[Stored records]
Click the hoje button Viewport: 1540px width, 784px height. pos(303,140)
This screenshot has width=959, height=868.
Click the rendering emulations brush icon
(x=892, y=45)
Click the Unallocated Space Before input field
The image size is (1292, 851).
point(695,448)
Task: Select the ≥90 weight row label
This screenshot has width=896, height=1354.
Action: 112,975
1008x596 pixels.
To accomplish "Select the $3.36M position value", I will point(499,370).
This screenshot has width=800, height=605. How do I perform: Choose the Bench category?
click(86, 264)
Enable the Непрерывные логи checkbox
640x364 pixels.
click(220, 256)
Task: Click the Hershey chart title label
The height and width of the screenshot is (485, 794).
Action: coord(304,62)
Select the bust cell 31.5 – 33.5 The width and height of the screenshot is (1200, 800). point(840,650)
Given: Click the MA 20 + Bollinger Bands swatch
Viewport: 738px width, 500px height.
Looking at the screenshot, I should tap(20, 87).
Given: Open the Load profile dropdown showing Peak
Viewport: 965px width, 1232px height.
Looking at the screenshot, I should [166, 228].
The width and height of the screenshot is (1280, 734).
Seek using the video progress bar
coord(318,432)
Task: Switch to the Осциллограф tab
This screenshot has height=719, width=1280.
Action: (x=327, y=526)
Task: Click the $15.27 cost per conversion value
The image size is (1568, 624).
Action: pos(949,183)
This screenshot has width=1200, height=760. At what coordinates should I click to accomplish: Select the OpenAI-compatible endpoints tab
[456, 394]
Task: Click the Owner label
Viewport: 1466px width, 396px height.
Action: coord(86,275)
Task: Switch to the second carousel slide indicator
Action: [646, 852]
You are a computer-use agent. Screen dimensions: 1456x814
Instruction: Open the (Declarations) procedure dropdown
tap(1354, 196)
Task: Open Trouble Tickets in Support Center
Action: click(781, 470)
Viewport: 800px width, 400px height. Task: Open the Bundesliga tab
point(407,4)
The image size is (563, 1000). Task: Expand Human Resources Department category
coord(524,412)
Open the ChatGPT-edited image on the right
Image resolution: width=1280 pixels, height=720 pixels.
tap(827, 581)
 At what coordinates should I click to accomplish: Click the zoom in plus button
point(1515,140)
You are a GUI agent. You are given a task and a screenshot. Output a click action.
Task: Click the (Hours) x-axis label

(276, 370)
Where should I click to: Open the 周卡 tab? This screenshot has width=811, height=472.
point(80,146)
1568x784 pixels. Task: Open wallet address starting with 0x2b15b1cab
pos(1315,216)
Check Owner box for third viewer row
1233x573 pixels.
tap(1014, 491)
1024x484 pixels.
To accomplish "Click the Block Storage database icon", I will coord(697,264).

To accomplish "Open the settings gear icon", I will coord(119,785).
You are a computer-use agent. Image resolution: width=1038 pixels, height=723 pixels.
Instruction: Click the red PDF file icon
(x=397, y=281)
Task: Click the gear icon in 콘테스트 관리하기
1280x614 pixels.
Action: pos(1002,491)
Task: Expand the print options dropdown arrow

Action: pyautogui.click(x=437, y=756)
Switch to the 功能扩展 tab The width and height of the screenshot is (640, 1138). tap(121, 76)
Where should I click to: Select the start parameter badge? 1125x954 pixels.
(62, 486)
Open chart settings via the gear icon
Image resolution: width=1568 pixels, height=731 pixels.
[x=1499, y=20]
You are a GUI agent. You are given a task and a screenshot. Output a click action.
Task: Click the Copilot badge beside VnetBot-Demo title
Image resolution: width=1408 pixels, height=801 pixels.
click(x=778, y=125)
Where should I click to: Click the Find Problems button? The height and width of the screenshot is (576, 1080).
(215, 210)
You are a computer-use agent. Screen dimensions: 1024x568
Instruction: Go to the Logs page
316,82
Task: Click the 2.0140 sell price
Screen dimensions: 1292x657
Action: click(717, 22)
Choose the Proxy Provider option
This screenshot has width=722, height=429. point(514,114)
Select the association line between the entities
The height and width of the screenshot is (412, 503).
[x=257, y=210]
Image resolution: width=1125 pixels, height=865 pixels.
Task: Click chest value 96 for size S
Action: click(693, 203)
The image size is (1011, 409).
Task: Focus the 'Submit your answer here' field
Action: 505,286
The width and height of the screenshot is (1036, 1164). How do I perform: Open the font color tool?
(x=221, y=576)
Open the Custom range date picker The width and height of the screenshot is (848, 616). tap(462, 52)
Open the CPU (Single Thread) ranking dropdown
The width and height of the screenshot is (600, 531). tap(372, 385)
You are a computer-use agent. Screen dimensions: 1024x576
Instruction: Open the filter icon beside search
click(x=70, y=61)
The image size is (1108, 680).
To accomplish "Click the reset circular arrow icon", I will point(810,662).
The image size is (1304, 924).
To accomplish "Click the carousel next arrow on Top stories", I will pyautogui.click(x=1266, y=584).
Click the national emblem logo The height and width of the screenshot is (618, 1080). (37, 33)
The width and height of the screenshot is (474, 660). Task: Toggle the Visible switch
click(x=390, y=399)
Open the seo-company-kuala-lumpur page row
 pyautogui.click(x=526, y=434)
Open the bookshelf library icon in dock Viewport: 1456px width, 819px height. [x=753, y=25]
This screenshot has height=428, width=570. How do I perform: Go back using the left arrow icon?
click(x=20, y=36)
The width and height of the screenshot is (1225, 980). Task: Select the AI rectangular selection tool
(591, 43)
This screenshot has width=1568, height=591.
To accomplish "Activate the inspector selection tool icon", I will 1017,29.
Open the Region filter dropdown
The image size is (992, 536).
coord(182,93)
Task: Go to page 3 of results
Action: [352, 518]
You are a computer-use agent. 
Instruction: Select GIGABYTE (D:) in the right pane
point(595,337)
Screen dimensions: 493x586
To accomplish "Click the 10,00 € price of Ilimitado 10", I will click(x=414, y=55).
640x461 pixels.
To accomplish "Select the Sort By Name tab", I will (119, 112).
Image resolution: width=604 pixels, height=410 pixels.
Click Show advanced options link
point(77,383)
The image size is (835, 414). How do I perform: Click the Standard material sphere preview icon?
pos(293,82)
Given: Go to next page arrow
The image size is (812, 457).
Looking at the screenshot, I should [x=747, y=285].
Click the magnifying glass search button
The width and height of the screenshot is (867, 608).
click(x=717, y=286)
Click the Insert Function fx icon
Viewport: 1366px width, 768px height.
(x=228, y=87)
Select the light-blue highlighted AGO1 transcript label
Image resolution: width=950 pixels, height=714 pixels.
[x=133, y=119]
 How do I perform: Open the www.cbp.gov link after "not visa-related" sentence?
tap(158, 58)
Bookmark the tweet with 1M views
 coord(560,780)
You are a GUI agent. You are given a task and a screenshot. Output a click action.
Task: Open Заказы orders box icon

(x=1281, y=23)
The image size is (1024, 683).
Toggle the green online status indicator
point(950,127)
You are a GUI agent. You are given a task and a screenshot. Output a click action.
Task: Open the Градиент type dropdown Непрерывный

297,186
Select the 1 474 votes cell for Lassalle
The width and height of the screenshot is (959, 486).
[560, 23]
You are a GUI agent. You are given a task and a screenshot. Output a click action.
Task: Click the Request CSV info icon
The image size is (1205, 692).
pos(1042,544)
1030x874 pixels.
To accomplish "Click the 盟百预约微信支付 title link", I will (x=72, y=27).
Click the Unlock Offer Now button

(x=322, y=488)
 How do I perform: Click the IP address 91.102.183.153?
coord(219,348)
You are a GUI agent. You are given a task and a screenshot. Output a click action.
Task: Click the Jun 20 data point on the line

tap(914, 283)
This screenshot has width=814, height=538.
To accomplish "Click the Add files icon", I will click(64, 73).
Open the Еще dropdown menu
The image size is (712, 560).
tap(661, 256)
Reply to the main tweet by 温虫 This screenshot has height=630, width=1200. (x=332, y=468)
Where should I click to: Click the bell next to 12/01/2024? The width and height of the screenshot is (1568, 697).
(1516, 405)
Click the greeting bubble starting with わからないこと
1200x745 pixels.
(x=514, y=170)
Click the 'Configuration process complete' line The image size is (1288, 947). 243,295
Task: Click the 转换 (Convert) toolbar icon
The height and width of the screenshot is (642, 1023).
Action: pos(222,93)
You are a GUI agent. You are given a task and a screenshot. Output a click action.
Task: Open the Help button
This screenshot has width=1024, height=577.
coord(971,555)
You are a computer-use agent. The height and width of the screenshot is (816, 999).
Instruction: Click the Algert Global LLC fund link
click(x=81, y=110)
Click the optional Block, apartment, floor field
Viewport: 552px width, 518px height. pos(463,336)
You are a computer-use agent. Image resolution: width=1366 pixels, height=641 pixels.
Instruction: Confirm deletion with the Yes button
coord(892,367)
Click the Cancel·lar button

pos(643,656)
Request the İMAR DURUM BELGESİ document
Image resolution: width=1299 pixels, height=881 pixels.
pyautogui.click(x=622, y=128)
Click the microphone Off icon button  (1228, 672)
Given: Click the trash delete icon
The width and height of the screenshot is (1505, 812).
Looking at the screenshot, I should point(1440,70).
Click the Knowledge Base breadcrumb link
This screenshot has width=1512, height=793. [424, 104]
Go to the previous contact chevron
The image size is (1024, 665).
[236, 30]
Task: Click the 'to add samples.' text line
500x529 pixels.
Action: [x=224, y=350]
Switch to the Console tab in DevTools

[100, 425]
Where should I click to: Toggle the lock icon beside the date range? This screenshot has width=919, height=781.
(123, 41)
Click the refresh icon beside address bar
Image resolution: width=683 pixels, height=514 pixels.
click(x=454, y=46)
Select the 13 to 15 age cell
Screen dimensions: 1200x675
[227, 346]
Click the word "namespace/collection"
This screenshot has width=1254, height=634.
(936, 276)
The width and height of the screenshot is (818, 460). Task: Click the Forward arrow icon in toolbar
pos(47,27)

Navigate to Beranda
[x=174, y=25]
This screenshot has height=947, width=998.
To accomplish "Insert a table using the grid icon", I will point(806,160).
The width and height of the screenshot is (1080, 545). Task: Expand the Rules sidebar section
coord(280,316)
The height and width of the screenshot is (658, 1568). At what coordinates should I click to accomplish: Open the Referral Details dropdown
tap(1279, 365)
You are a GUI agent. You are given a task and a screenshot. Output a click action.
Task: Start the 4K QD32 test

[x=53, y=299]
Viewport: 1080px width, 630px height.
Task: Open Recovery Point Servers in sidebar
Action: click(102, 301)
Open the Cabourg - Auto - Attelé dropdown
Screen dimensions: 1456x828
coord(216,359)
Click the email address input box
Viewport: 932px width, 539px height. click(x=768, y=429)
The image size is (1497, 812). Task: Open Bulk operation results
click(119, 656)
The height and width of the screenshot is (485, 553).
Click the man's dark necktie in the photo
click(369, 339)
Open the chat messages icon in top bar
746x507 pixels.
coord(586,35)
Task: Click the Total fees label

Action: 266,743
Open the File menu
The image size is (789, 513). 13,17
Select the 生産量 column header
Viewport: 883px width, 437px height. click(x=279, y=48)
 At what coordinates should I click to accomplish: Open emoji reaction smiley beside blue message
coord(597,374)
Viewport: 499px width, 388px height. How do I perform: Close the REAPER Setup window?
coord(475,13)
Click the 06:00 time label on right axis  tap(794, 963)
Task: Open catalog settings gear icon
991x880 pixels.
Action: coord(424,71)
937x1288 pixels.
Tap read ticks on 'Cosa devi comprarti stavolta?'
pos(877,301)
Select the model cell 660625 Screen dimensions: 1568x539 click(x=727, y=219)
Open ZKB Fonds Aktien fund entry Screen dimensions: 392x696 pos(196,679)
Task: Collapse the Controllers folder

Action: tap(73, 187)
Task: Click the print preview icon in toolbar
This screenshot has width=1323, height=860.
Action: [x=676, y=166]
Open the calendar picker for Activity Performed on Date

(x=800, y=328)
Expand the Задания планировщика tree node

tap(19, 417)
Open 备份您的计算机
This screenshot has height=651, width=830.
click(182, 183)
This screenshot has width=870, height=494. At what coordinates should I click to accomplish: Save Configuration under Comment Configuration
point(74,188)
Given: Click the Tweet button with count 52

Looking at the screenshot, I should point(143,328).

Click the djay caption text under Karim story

[Task item]
From the records above, transcribe exactly the run of lines that opens with the line holding "This screenshot has width=959, height=868." and closes with the line holding "1008x596 pixels.", both included.

[Output]
This screenshot has width=959, height=868.
Click the rendering emulations brush icon
(x=892, y=45)
Click the Unallocated Space Before input field
The image size is (1292, 851).
point(695,448)
Task: Select the ≥90 weight row label
This screenshot has width=896, height=1354.
Action: 112,975
1008x596 pixels.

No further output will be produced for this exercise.